### WHAT IS EXPECTED
The required output is the complete data, repeated without alteration.

[Opening PROVIDED MATERIAL section]

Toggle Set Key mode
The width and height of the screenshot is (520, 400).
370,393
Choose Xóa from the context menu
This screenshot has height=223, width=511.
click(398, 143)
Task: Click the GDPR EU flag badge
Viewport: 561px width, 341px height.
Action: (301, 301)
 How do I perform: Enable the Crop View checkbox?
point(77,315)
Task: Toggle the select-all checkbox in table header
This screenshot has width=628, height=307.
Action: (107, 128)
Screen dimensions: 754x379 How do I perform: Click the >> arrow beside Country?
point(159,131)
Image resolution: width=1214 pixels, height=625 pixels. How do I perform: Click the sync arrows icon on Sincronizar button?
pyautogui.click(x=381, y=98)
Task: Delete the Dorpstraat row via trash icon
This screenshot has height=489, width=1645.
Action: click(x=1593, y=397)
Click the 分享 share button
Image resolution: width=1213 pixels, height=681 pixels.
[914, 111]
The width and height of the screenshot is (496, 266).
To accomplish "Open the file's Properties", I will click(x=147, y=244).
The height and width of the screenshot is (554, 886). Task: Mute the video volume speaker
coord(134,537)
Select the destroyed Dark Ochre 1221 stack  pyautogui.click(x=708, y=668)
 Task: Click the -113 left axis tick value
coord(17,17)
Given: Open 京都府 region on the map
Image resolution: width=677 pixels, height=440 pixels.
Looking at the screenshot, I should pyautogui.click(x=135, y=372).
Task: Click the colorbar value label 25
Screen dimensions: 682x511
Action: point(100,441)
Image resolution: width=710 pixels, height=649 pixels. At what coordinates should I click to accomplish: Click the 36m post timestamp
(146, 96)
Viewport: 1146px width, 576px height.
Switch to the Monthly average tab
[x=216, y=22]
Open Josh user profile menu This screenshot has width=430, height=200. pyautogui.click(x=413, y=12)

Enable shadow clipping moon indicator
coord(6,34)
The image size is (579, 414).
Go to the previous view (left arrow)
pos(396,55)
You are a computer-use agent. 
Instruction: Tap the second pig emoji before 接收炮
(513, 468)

[Closing PROVIDED MATERIAL section]

### THE COMPLETED TASK
Toggle Set Key mode
The width and height of the screenshot is (520, 400).
370,393
Choose Xóa from the context menu
This screenshot has height=223, width=511.
click(398, 143)
Task: Click the GDPR EU flag badge
Viewport: 561px width, 341px height.
Action: (301, 301)
 How do I perform: Enable the Crop View checkbox?
point(77,315)
Task: Toggle the select-all checkbox in table header
This screenshot has width=628, height=307.
Action: (107, 128)
Screen dimensions: 754x379 How do I perform: Click the >> arrow beside Country?
point(159,131)
Image resolution: width=1214 pixels, height=625 pixels. How do I perform: Click the sync arrows icon on Sincronizar button?
pyautogui.click(x=381, y=98)
Task: Delete the Dorpstraat row via trash icon
This screenshot has height=489, width=1645.
Action: click(x=1593, y=397)
Click the 分享 share button
Image resolution: width=1213 pixels, height=681 pixels.
[914, 111]
The width and height of the screenshot is (496, 266).
To accomplish "Open the file's Properties", I will click(x=147, y=244).
The height and width of the screenshot is (554, 886). Task: Mute the video volume speaker
coord(134,537)
Select the destroyed Dark Ochre 1221 stack  pyautogui.click(x=708, y=668)
 Task: Click the -113 left axis tick value
coord(17,17)
Given: Open 京都府 region on the map
Image resolution: width=677 pixels, height=440 pixels.
Looking at the screenshot, I should pyautogui.click(x=135, y=372).
Task: Click the colorbar value label 25
Screen dimensions: 682x511
Action: point(100,441)
Image resolution: width=710 pixels, height=649 pixels. At what coordinates should I click to accomplish: Click the 36m post timestamp
(146, 96)
Viewport: 1146px width, 576px height.
Switch to the Monthly average tab
[x=216, y=22]
Open Josh user profile menu This screenshot has width=430, height=200. pyautogui.click(x=413, y=12)

Enable shadow clipping moon indicator
coord(6,34)
The image size is (579, 414).
Go to the previous view (left arrow)
pos(396,55)
You are a computer-use agent. 
Instruction: Tap the second pig emoji before 接收炮
(513, 468)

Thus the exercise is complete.